Obiettivo, un farmaco adatto a evitare le asportazioni chirurgiche

Il carcinoma mammario Triplo Negativo "Tn" colpisce il seno, e deve il suo nome ("Tn", triplo negativo) al fatto che queste cellule tumorali non hanno sulla loro superfice bersagli contro cui si può agire con le terapie farmacologiche classiche: i comuni chemioterapici non funzionano, e non si non dispone ancora di farmaci selettivi ed efficaci per combatterlo. Le terapie farmacologiche e le radioterapie sono poco funzionanti, e per questo motivo si procede generalmente con la mastectomia. L'obiettivo di una ricerca condotta nell'Università della Basilicata è stato quindi quello di trovare un farmaco adatto a evitare le asportazioni chirurgiche. Il team di ricerca - coordinato dalla docente di Chimica farmaceutica e tossicologica, Carmela Saturnino, e costituito da sei componenti del Dipartimento di Scienze dell’Università della Basilicata - è riuscito a trovare molecole attive e selettive nei confronti di questo tumore, per le quali sono in corso di completamento gli studi in vivo. 

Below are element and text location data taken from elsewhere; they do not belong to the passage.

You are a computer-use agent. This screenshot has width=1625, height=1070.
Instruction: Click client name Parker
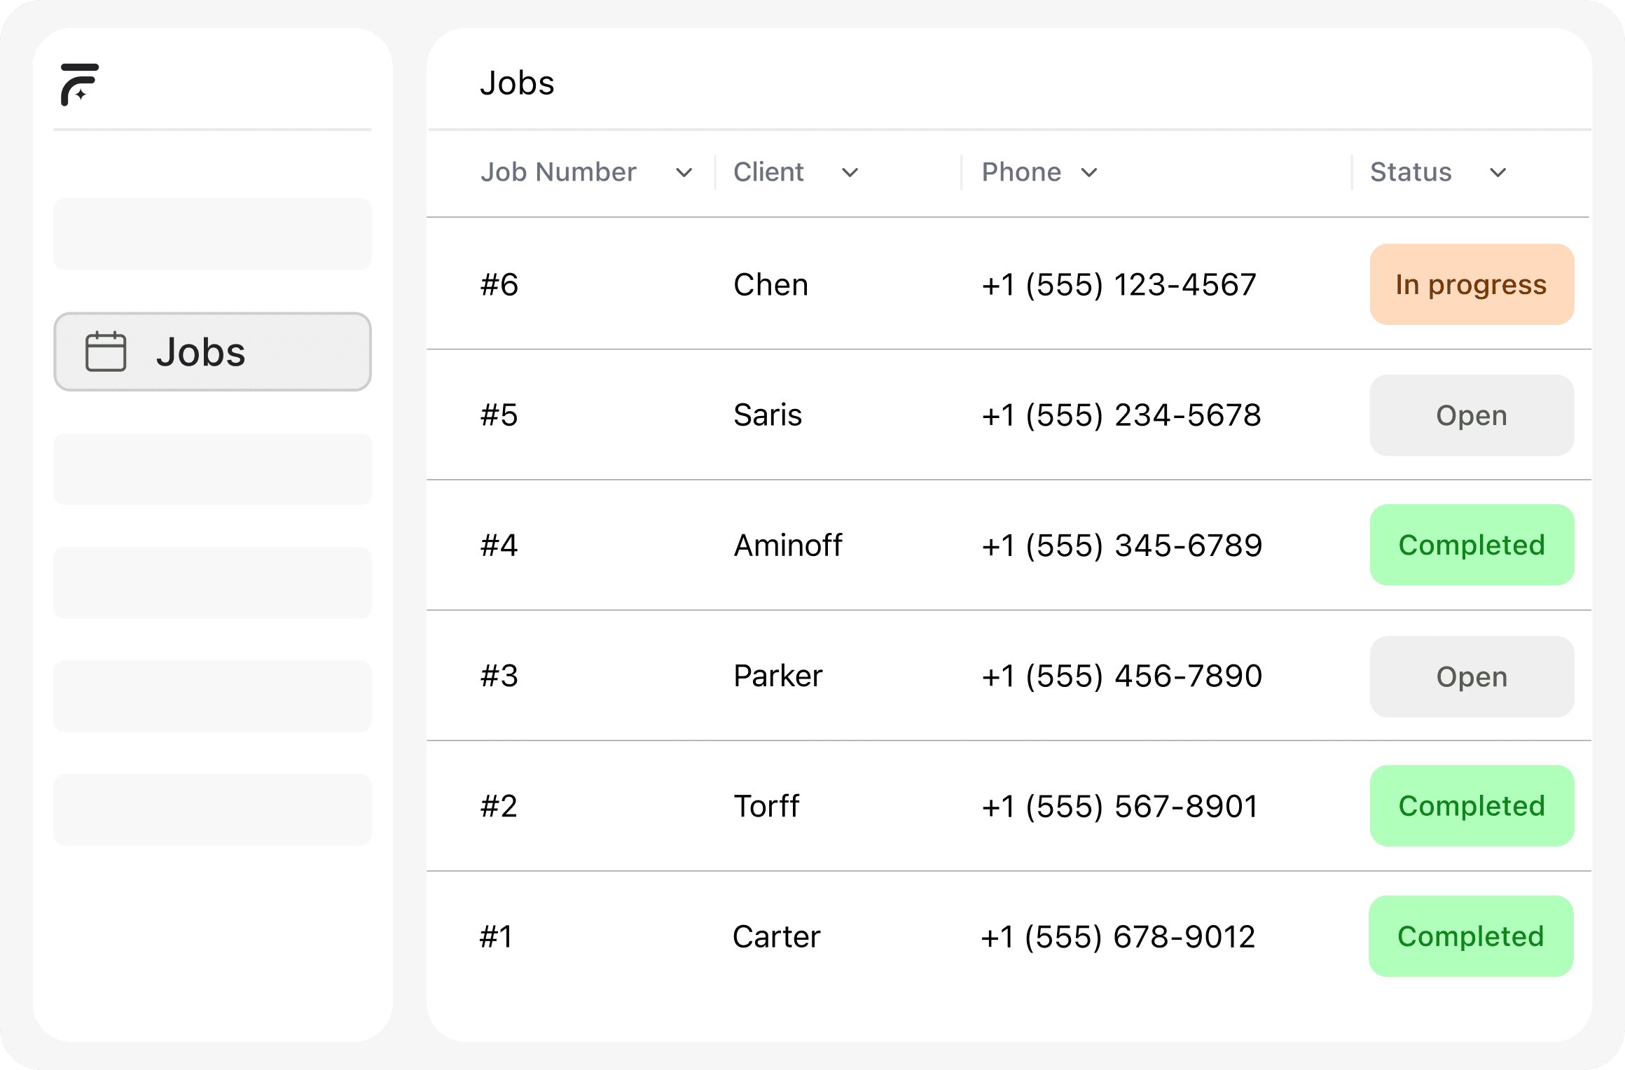[x=777, y=676]
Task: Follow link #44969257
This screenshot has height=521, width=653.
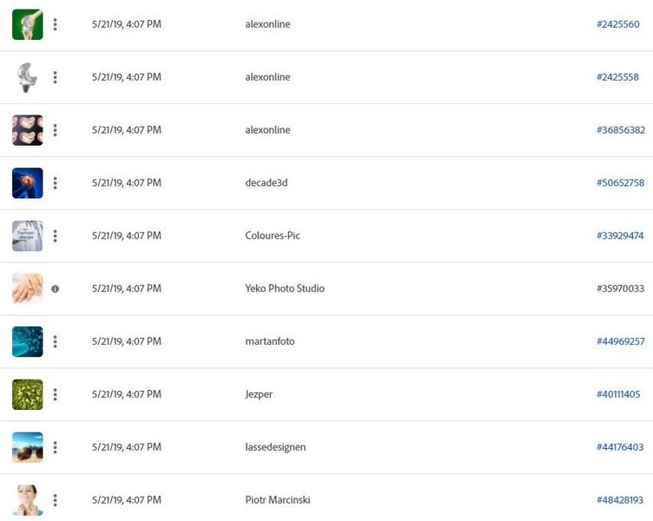Action: pyautogui.click(x=621, y=341)
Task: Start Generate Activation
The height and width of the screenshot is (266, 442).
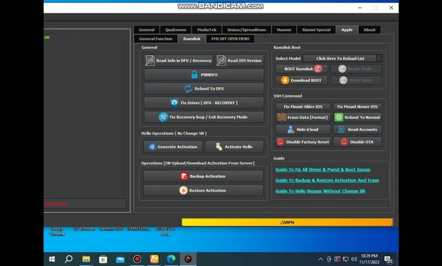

La prima molecola è risultata attiva a concentrazioni molto basse, è solubile in acqua, ed è priva di cardiotossicità. Inoltre, i ricercatori lucani hanno "intrappolato" questa sostanza in una membrana biocompatibile che, applicata direttamente sul tumore, lo fa regredire in pochi giorni, evitando così l’asportazione dell’organo. La molecola è stata anche inserita in altri sistemi di rilascio controllato, per verificarne l’attività anche dopo un'eventuale somministrazione sottocutanea ed endovenosa. I risultati dello studio sono stati poi oggetto di un brevetto: "Attualmente - ha spiegato la professoressa Saturnino - stiamo completando gli studi in vivo di questa molecola, e stiamo realizzando altre molecole innovative, stabili, solubili, ottenibili con passaggi sintetici rapidi, semplici, con rese alte del prodotto finale con costi bassi e alta attività. Il Tn colpisce soprattutto donne giovani, ed è importane evitarne, laddove possibile, l’asportazione dell’organo unilaterale e bilaterale, per evitare anche problemi di natura psicologica". I ricercatori dell'Università della Basilicata da alcuni anni progettano e realizzano nuove molecole ottenute mediante processi sintetici, dotate di attività antitumorale selettiva, e nel 2017 il Team ha partecipato e vinto (per la sezione "Life Science") la Start Cup Basilicata: la "Tnckillers srl" è uno Spin off Accademico, il primo a essere entrato nell’Incubatore di Imprese della Regione Basilicata gestito da Sviluppo Basilicata in partnership con Unibas e T3 Innovation. Il Team è costituito dal prof. Giovanni Salzano, dal prof. Faustino Bisaccia, dalla prof.ssa Carmela Saturnino, dal dott. Antonio Vassallo, dalla dott.ssa Maria Grazia Bonomo e dalla dott.ssa Luana Calabrone, e da alcuni collaboratori esterni: il prof. Pasquale Longo del Dipartimento di Chimica e Biologia dell'Università di Salerno, la prof.ssa Maria Stefania Sinicropi del Dipartimento di Farmacia e Scienze della nutrizione dell'Università della Calabria e la dott.ssa Anna Luisa Mariconda, del Dipartimento di Scienze dell'Università della Basilicata. Il brevetto è stato presentato nel corso di "InnovAgorà", la Fiera dei brevetti di Milano, dal prof. Pasquale Longo, dell'Università di Salerno.